Before they decide on the terms of your mortgage loan, lenders need to discover two things about you: your ability to repay the loan, and your willingness to pay back the loan. To understand whether you can repay, they look at your income and debt ratio. To assess your willingness to repay the loan, they consult your credit score.
Fair Isaac and Company formulated the original FICO score to help lenders assess creditworthines. You can learn more on FICO here.
Your credit score comes from your history of repayment. They do not take into account your income, savings, down payment amount, or demographic factors like sex race, nationality or marital status. These scores were invented specifically for this reason. "Profiling" was as bad a word when these scores were first invented as it is in the present day. Credit scoring was developed to assess a borrower's willingness to repay the loan without considering any other personal factors.

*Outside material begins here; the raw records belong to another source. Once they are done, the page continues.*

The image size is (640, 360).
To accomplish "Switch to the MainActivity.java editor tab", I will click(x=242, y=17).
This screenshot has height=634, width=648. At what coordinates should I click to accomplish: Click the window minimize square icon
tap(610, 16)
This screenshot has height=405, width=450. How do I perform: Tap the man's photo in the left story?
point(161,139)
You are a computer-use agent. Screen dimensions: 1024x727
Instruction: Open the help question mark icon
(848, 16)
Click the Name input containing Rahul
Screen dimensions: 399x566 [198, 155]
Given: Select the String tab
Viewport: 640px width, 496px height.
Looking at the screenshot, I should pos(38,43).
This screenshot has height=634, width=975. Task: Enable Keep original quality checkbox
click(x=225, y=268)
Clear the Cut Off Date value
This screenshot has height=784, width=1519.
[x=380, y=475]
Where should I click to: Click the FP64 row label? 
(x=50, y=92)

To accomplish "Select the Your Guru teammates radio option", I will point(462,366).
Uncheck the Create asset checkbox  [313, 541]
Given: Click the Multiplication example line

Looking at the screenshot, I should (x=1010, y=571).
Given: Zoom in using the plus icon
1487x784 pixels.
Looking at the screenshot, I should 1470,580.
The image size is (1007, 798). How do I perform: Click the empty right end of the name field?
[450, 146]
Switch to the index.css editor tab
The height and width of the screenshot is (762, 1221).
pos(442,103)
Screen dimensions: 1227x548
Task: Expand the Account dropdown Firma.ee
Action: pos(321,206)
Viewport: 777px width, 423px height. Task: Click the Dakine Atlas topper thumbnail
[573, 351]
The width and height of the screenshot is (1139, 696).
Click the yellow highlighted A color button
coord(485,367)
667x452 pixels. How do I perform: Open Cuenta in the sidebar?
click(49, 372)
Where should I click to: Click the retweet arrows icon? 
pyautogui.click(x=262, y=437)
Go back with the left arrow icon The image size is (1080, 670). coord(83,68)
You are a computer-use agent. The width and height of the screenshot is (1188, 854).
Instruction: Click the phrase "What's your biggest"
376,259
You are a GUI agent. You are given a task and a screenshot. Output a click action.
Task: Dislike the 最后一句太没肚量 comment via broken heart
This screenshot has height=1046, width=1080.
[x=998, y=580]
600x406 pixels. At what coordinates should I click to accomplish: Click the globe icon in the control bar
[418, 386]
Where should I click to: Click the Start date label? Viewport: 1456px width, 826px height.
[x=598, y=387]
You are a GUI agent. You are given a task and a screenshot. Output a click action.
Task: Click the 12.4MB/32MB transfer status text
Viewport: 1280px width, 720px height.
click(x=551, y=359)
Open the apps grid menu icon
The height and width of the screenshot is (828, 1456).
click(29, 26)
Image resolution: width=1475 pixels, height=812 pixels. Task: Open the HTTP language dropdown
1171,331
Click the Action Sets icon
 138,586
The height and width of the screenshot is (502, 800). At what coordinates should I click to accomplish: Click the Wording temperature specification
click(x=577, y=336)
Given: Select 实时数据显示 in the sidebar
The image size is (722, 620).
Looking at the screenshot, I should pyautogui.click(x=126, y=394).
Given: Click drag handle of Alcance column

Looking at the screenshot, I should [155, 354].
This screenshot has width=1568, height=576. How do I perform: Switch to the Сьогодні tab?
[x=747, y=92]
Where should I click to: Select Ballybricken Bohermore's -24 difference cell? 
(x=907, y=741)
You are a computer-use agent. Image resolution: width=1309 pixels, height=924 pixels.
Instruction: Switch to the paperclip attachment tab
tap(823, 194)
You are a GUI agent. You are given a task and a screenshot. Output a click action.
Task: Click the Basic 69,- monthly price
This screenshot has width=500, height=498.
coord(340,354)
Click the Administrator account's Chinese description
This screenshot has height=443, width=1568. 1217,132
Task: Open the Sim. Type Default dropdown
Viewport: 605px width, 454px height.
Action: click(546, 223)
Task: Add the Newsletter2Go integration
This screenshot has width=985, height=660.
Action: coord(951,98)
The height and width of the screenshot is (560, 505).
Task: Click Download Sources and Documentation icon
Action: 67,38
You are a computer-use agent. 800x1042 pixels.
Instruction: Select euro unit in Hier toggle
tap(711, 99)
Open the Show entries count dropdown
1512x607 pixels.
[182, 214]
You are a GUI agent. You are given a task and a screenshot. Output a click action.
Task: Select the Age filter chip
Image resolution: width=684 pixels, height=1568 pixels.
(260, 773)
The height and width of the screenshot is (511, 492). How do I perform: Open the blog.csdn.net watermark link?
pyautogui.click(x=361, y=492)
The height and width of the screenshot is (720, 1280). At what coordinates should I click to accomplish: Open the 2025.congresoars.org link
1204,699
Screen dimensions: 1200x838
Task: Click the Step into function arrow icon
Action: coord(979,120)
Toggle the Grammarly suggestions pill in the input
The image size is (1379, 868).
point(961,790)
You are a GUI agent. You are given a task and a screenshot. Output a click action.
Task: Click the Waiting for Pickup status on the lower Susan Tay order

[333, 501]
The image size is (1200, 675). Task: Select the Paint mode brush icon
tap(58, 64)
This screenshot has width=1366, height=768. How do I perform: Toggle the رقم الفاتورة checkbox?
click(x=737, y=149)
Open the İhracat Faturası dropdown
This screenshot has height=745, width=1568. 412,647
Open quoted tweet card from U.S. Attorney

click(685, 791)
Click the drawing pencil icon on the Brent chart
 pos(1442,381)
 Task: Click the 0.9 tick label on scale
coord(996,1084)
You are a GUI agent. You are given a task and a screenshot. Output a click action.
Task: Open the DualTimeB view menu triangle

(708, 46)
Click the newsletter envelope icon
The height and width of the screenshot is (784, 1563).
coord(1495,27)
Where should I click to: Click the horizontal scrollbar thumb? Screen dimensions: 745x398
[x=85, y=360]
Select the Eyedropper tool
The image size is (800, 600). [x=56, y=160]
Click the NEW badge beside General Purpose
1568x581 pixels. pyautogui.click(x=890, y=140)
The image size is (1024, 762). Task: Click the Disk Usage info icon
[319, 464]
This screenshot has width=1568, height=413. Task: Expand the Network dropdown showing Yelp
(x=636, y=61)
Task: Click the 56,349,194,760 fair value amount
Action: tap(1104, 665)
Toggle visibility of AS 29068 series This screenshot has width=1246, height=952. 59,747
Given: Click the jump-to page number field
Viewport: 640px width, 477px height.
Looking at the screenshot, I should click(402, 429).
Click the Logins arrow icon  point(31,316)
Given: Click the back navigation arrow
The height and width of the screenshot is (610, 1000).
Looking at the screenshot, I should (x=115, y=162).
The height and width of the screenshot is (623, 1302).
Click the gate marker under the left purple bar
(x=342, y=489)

Your current debt level, past late payments, length of your credit history, and other factors are considered. Your score is based on both the good and the bad of your credit history. Late payments count against you, but a record of paying on time will improve it.
Your credit report should have at least one account which has been open for six months or more, and at least one account that has been updated in the past six months for you to get a credit score. This history ensures that there is enough information in your credit to assign an accurate score. If you don't meet the criteria for getting a credit score, you may need to work on your credit history prior to applying for a mortgage.